Study material:
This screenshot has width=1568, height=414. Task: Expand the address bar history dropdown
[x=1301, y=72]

...

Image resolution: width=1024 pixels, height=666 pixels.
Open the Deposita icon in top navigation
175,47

==

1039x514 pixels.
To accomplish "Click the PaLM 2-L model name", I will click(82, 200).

Exercise requirements: Look through the listing above and copy each line with the word "pixels" in it.

Response to this exercise:
Image resolution: width=1024 pixels, height=666 pixels.
1039x514 pixels.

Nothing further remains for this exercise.